Saturday, April 24, 2010

trustworthy love

Ever wonder when it is each of us begins to trust somebody?

You don't begin to trust because you are "loved enough" by someone. You begin to trust when you both fully respect each other.There is not enough love to make you trust when you are not also respected.

Thursday, April 22, 2010

Love and Respect

The main ingredients for a sacred sexual encounter include love and respect. This probably sounds mundane but both of these expressions of any sacred relationship with one's sexual partner are underrated and misunderstood. Love and respect must precede a sacred sexual encounter.

We all believe we know what love is. We read about it in poetry. It is described in great detail in great novels. We observe it as we watch a movie. We hear it described in a love song, be it maudlin or cheerful. It is so much easier to read it or watch or hear it than it is to live it. We believe it to be that flush of desire we feel when we begin a new relationship with that perfect person. (We all know that it's really the hormones, but we simply choose to believe otherwise.)
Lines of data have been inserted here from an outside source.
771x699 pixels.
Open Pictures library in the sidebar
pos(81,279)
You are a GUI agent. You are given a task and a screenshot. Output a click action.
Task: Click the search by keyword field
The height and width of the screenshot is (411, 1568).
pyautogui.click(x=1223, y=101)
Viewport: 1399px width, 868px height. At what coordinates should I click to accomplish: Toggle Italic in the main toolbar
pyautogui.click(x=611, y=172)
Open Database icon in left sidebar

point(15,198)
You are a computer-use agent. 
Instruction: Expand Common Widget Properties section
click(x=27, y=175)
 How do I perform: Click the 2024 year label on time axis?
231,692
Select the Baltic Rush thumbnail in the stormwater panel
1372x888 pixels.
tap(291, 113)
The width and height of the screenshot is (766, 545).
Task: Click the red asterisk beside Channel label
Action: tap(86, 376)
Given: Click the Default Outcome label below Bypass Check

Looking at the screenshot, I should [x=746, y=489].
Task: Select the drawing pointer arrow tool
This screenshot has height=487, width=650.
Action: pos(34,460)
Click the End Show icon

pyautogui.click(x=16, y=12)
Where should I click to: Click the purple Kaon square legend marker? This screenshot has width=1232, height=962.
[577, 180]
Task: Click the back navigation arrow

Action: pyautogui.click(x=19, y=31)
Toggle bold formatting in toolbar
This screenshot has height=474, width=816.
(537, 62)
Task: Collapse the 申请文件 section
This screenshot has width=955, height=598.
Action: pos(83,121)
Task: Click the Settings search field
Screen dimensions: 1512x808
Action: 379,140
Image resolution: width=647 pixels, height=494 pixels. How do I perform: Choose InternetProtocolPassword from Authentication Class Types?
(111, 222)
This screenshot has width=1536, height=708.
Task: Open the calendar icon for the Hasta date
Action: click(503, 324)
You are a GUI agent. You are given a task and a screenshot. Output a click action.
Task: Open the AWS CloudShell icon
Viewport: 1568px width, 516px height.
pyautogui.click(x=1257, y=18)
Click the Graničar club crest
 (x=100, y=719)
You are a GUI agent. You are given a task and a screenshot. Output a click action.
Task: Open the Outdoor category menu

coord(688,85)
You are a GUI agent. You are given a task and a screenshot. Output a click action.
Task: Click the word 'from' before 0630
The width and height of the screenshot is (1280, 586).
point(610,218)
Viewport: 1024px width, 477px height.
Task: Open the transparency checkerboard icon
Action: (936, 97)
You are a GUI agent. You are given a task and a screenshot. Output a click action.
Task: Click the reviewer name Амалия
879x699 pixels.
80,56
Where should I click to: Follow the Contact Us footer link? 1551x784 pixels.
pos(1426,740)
So who is that perfect person? Does "the one" love you or respect you? You can have respect for someone without being in love with that other. You can never have love without respect. Anything else is a faux love. Respect is the necessary ingredient.

Respect must come first.

I thought long and hard about how I would define respect for another. Here goes. Respect is acknowledging the other. It is:
~ to honor
~ to listen
~ taking care of yourself, not them
~ to stop looking at your life and the people in it (especially your partner) casually
~ to value

There is no such thing as a little bit of respect. (That would be disrespectful!) You either have it or you don't.

For years I "forgot" to look for or, better yet, expect to be given respect from my partners. I started to believe I had to earn it since I didn't receive it. In allowing myself to be disrespected, I sabotaged any chance I had of being loved. I didn't demand respect from my partner and therefore I believed I was unloveable. I do not mean from the point of view that "there is nothing about me to love." What I realized is that I had a belief that I was unable to BE loved.

When you can't be loved you can't know love.
When you respect yourself, then respect flows easily from another person, but only when that someone knows how to respect.

True love is the total acceptance of ourself and our beloved. It is a knowing that we are believed and believed in, just as we are expected to believe equally in our partner. To love is to strive to be the person who can be believed by the other.